Other studies evaluating TAD for node-positive patients having primary surgery are ongoing and include TADEN (NCT04671511); a Canadian prospective cohort study assessing the technical feasibility of TAD and the international TAXIS RCT (NCT03513614) [27]. TAXIS is comparing tailored axillary surgery (TAS) in combination with axillary radiotherapy with ANC in node-positive patients who have residual disease after neoadjuvant chemotherapy in addition to those having primary surgery. In TAXIS, all patients receiving more limited surgery will also receive nodal radiotherapy. As a future UK trial would aim to only include patients with low-volume nodal disease, the addition of radiotherapy is likely to represent overtreatment in this group so a trial specifically comparing the outcomes of TAD alone vs ANC is needed in the UK to change practice.

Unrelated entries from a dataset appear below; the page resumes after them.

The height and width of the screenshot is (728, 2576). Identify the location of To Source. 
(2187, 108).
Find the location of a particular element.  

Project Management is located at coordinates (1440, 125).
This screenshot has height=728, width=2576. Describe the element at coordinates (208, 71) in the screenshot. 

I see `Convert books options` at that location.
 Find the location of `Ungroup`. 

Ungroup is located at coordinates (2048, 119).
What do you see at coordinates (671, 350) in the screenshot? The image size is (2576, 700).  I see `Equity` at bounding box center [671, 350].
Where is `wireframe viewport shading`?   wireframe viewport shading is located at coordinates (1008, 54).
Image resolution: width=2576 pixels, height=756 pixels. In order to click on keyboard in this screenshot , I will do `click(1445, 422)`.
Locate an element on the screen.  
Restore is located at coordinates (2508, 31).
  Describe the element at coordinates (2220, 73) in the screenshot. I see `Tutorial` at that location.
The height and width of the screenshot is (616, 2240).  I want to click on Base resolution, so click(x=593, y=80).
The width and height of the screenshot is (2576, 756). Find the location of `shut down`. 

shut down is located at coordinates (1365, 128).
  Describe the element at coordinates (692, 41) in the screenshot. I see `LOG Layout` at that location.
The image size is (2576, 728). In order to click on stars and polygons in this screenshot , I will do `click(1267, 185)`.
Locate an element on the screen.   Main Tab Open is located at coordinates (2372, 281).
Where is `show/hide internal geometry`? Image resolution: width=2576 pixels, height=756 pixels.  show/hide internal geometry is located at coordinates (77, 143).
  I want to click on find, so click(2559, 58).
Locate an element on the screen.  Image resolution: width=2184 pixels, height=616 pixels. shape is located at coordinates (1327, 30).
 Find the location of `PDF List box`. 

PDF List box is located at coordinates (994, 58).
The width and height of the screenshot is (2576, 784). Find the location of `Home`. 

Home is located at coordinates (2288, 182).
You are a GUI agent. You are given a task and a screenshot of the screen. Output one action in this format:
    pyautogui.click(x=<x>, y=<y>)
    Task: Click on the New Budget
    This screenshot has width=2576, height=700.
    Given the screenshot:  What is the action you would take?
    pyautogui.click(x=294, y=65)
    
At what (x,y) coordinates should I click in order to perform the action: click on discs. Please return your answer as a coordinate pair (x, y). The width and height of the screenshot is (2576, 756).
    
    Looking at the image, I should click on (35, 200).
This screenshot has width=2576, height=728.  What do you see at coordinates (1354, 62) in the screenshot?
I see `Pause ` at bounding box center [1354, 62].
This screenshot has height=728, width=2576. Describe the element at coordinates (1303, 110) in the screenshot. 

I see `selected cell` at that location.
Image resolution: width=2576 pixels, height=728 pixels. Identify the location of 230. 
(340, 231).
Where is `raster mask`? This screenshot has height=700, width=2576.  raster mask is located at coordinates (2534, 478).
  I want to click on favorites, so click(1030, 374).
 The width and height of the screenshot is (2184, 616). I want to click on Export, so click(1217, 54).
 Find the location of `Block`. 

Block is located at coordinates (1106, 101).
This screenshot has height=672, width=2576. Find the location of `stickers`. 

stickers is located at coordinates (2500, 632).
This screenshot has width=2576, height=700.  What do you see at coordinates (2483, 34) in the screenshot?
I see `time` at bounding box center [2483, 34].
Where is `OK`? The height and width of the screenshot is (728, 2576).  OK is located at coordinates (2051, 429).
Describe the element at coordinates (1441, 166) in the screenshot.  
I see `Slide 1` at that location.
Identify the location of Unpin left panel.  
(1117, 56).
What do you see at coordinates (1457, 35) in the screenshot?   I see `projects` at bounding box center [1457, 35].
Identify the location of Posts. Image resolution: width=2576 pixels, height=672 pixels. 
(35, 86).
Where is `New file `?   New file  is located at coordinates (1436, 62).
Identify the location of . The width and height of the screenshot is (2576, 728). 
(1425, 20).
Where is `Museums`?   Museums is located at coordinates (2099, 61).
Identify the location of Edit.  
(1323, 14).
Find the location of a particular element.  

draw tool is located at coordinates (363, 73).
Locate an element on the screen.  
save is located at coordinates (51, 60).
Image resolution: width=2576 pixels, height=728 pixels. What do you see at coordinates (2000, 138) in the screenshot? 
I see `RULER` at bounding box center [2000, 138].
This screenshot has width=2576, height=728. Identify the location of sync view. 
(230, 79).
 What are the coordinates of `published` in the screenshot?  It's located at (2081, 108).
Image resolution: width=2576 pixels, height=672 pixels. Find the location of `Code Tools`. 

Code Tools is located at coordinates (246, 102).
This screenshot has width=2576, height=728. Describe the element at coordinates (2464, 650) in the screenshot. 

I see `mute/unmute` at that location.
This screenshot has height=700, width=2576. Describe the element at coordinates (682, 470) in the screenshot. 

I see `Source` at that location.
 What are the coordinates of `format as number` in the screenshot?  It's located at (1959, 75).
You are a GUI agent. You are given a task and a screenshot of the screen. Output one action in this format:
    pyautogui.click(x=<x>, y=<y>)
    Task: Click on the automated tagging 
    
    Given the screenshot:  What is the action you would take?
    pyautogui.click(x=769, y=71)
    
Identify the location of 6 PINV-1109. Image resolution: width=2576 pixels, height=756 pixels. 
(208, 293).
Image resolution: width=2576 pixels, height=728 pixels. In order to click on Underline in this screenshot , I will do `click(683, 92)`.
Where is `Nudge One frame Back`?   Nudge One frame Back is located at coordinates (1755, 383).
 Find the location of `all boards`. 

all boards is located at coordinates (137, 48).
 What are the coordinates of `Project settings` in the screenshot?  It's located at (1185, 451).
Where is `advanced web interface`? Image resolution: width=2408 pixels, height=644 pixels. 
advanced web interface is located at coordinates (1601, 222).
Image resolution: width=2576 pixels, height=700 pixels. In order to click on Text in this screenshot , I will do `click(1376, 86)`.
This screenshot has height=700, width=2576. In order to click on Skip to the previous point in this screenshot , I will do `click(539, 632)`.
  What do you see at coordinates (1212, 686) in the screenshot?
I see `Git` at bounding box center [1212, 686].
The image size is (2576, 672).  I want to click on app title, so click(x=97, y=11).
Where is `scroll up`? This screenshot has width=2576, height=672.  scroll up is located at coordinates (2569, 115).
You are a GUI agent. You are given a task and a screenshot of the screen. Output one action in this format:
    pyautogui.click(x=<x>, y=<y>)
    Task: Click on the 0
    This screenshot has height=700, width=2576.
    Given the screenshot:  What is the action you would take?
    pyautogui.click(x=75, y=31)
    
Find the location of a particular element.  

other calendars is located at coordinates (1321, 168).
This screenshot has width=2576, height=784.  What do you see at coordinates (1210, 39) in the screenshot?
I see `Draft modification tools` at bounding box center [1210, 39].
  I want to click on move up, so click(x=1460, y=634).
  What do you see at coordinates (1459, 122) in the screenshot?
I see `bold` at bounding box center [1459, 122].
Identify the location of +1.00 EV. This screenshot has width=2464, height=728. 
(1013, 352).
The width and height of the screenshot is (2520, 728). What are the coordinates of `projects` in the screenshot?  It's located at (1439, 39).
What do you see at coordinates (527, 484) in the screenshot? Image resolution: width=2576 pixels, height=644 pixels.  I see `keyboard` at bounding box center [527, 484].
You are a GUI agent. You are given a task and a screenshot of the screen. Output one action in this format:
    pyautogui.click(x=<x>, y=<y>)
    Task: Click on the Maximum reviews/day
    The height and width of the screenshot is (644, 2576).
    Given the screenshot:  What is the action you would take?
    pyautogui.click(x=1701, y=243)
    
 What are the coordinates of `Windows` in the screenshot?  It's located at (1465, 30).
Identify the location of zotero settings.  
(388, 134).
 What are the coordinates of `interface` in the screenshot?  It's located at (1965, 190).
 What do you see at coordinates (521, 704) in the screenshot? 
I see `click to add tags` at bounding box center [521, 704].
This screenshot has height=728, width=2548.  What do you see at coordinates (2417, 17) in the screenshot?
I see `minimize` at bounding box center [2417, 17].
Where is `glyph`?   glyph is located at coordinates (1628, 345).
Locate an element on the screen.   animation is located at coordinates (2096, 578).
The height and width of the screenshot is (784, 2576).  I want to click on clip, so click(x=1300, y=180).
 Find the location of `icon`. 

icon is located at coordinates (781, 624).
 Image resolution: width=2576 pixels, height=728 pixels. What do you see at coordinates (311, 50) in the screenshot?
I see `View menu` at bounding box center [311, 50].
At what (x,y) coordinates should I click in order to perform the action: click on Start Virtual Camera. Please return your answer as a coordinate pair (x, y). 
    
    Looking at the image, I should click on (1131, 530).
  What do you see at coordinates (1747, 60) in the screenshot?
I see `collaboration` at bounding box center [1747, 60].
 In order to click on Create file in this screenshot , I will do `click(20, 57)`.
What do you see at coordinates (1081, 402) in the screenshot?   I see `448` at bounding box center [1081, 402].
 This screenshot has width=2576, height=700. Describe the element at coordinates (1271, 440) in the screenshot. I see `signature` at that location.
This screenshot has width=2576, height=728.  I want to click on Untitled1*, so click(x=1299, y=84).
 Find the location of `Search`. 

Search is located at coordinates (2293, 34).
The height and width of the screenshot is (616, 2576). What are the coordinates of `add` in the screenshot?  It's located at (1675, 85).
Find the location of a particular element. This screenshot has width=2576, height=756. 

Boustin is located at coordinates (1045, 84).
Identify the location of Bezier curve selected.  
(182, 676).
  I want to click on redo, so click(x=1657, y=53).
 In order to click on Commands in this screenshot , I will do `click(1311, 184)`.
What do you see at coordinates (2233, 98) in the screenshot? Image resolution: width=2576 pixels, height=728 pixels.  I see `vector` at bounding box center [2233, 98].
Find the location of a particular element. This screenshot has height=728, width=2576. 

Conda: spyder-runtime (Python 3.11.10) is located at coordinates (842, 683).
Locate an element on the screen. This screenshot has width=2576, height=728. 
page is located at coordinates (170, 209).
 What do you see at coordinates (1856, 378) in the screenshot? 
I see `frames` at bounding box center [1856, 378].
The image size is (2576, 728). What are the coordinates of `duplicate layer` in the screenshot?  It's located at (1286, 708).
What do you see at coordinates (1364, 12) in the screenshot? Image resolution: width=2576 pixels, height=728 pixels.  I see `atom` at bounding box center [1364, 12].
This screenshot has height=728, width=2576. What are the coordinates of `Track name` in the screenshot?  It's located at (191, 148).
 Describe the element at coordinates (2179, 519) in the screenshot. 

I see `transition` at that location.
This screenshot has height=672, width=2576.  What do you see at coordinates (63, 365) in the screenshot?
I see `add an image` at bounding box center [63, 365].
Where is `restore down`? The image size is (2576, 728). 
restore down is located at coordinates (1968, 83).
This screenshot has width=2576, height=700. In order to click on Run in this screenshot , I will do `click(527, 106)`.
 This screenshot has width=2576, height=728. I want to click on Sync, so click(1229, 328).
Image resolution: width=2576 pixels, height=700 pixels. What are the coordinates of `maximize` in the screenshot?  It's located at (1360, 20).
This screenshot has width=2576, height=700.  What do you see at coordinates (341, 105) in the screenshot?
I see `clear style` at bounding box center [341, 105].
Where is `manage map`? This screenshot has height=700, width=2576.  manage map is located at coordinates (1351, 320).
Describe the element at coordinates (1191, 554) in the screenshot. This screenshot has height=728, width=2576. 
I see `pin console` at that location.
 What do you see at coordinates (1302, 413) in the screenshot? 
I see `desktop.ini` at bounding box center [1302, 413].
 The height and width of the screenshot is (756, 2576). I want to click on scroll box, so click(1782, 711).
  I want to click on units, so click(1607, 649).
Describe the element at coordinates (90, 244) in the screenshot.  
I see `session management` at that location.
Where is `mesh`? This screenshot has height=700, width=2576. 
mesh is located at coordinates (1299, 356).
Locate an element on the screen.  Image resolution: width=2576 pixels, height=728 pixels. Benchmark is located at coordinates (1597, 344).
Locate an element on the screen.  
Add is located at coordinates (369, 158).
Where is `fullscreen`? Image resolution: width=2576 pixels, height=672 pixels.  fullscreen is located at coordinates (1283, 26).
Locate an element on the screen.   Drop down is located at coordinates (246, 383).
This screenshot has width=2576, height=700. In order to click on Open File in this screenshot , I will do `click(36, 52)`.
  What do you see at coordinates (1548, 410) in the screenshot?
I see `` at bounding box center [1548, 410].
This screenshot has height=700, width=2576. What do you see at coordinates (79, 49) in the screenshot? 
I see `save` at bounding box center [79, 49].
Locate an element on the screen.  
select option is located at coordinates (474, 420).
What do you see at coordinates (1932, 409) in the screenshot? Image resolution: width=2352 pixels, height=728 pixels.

This national practice survey has informed the feasibility and design of a future axillary de-escalation study, but it has limitations. First, it only includes the views of a third of UK breast units so may not be representative of the views of the breast cancer community as a whole. Responses were, however, received from units of various sizes across the UK, the majority of whom felt that there was uncertainty regarding management of patients with low-volume nodal disease having primary surgery. Furthermore, over 30 units expressed an interest in participating in a future trial suggesting that effective recruitment to a future trial would be feasible. It is possible that unit practices may differ from those reported in the survey or that the survey reflected the views of the completing clinician, rather than the MDT as a whole. Centres may also have overestimated the numbers of potentially eligible patients that they see every year, but numbers are broadly consistent with known rates of nodal positivity at presentation, suggesting this is unlikely. This survey has, therefore, provided valuable information regarding the enthusiasm for and design of a future trial comparing TAD and ANC in the UK.

TAD may be a safe and effective alternative to ANC in patients with low-volume axillary nodal disease having primary surgery, but robust evaluation is necessary to prevent haphazard adoption of TAD and potential patient harm. UK practice is evolving rapidly as 15% of units surveyed have already adopted TAD in this setting, despite the absence of high-quality evidence to support a change in practice. De-escalation of treatment in the absence of robust confirmatory evidence risks compromising the significant progress made in effective treatments to improve breast cancer outcomes as a consequence of research over the last few decades. This survey suggests that a future RCT comparing TAD and ANC in the UK may be feasible and has provided insights into key elements of trial design including potential inclusion criteria and outcome selection, in addition to highlighting the need for surgical quality assurance to standardise the technique. In the process of designing any trial, comprehensive patient and public involvement is also essential to ensure that the trial evaluates outcomes of importance to patients as well as professionals. This will optimise the trial success and allow the top UK research priority in breast cancer surgery to be effectively addressed.

As a result of the feasibility data reported here and further extensive patient and public involvement work with Independent Cancer Patients Voice (ICPV) [28], TADPOLE: A multicentre, pragmatic, phase III randomised controlled trial comparing Targeted Axillary Dissection vs axillary node clearance in patients with POsitive axillary Lymph nodes in Early breast cancer, has been designed, and is currently at the final stages of consideration for funding by the National Institute for Health and Care Research (NIHR) Health Technology Assessment (HTA) programme and will open to recruitment in 2025.